The major league baseball attractor

Abstract

In the following work we regard any given Major League Baseball game as constituting a dynamic system, characterized by a sequence of inherently unpredictable events (the results stemming from pitches to batters, mainly). Hence, and also due to the game’s extreme sensitivity to initial conditions (imagine, for example, attempting to play the game with a ball whose coefficient of restitution approaches one, i.e., a superball; pitchers, infielders and fans close to the field would become especially at risk for serious injury or death from the missiles leaving the home plate area at well over 200 mph; games played in indoor stadia would look more like some wild form of pinball than baseball, games in general would be interminable, and all structures as part of all ballparks would be in jeopardy), Chaos theory applies to the game of baseball in classic fashion, the ordered end of its spectrum represented by the sublime beauty of the 1–0 pitching duel and the chaotic end by the “Keystone Cops-like” performances resulting in the 20 or 30 or even 40-plus run games. Concomitant with extant chaos is the system’s “attractor”, which is representative of an underlying order associated with the system. We will focus upon the “essential product” of the Major League Baseball game, i.e., the scoring of the run. Specifically, we seek to identify a statistical model for the runs-per-game frequency distribution, which is to say a ”Universal Function” to which said frequency distribution tends for any Major League Baseball team, any year.
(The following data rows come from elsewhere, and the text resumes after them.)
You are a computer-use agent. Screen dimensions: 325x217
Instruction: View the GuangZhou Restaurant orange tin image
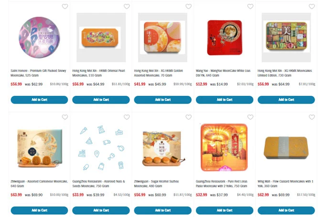[224, 148]
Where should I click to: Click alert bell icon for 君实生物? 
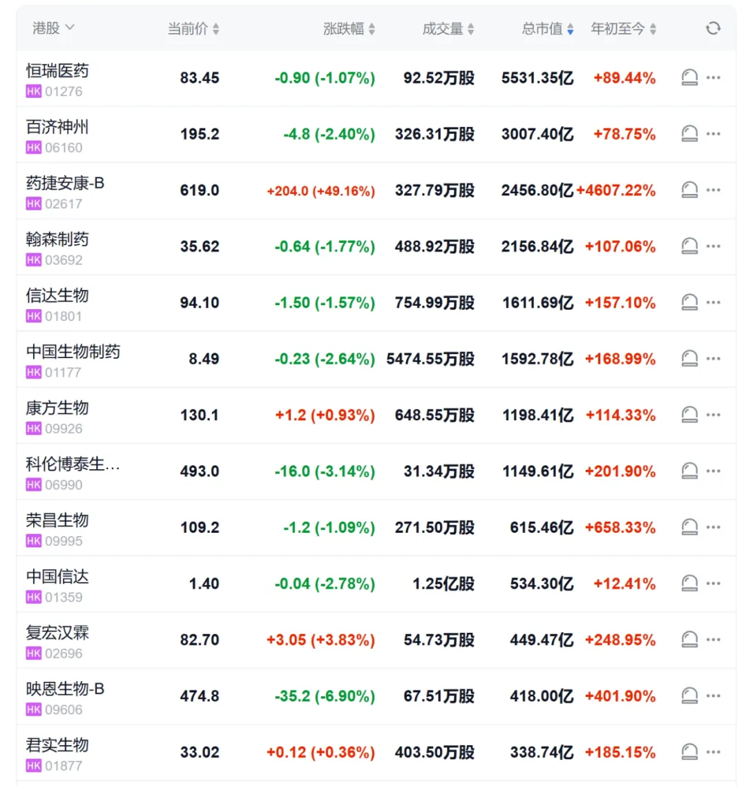point(689,751)
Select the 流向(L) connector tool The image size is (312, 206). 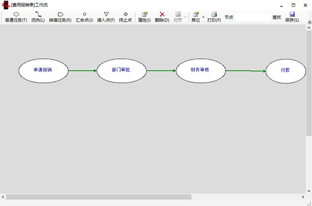[x=38, y=17]
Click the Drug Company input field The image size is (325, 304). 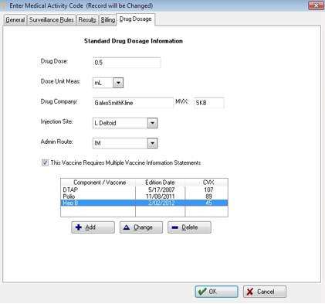133,103
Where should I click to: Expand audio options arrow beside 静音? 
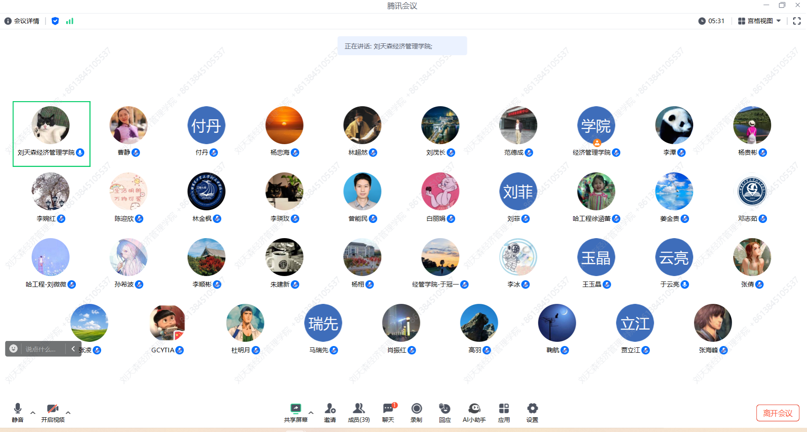click(33, 413)
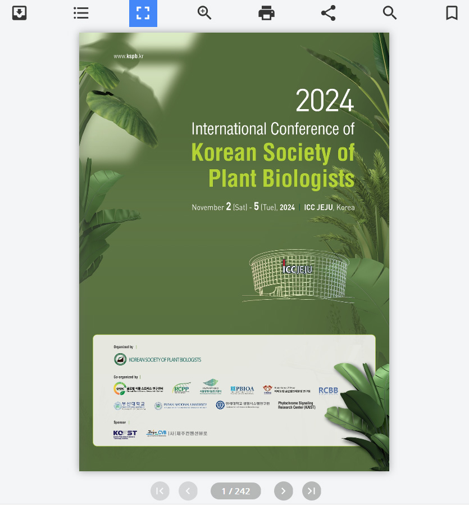Screen dimensions: 469x505
Task: Click the www.kspb.kr link on the cover
Action: click(x=128, y=56)
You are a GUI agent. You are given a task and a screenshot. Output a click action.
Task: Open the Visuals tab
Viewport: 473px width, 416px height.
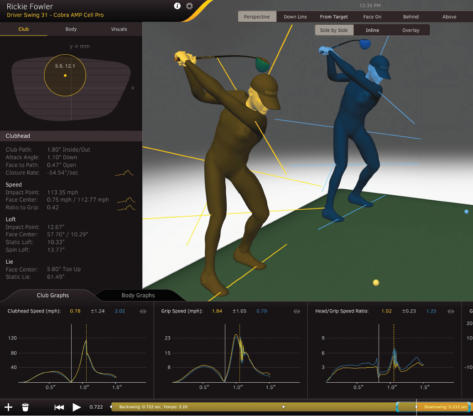coord(119,29)
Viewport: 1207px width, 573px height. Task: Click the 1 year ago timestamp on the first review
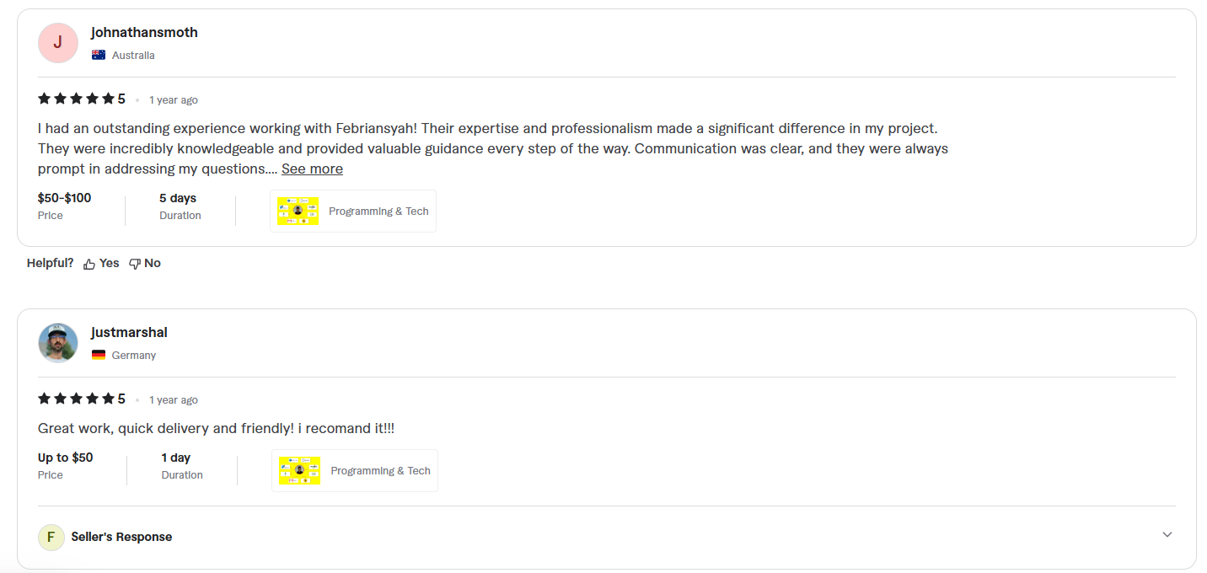(174, 99)
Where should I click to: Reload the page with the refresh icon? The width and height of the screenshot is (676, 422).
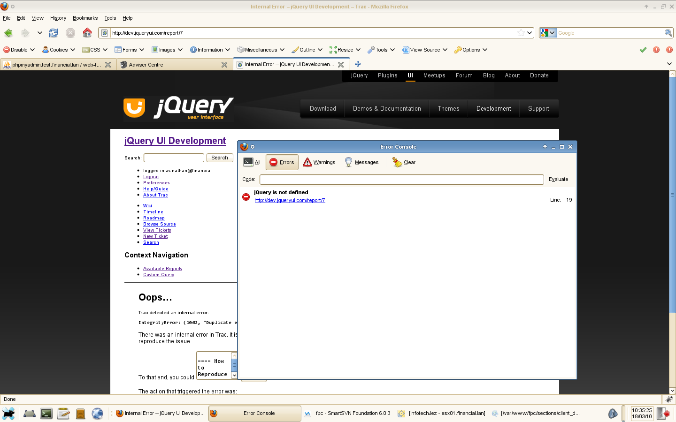54,33
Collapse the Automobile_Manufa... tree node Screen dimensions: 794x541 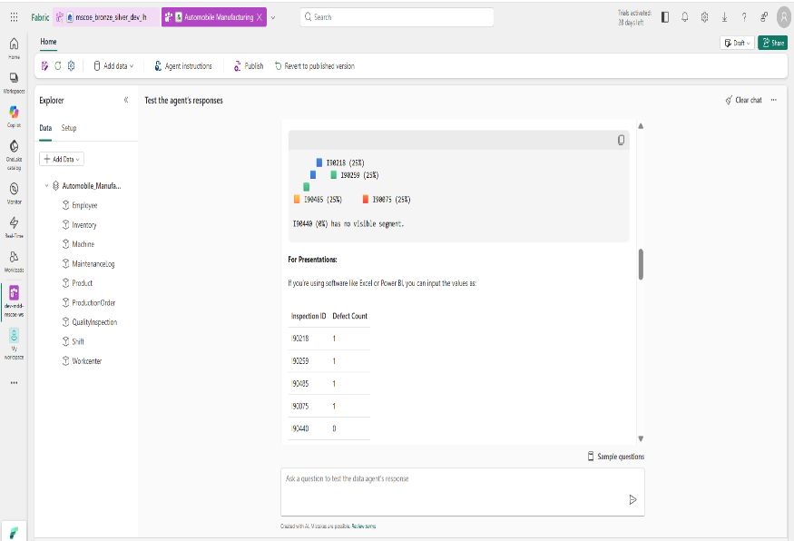(46, 186)
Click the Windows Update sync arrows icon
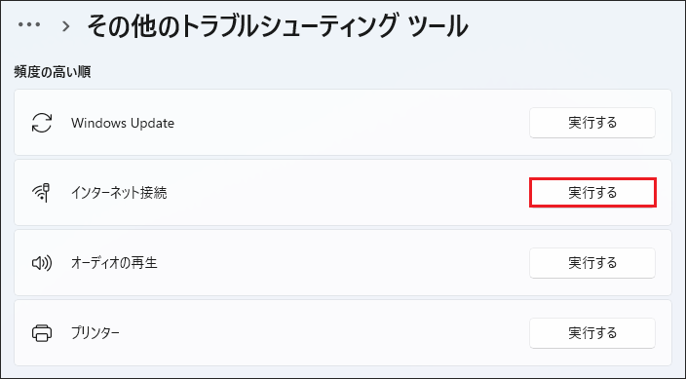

Nine recent Chicago Cubs teams (the 1995–2003 Cubs) along with all their opponents over a total of 1456 games provide the data from which such “Universal Function” as mentioned above is derived with approximately 98% confidence. In order to be consistent with the root philosophical idea as to the applicability of Chaos Theory, we will call the above-mentioned Universal Function the “Major League Baseball Attractor” in the sense (as will be statistically shown with high confidence) that over a large number of games the runs-per-game frequency distribution is expected to be “attracted (inexorably) towards” the derived Universal Function. Said attractor, however, is an “attractor” of a frequency distribution only, not of the game of baseball itself.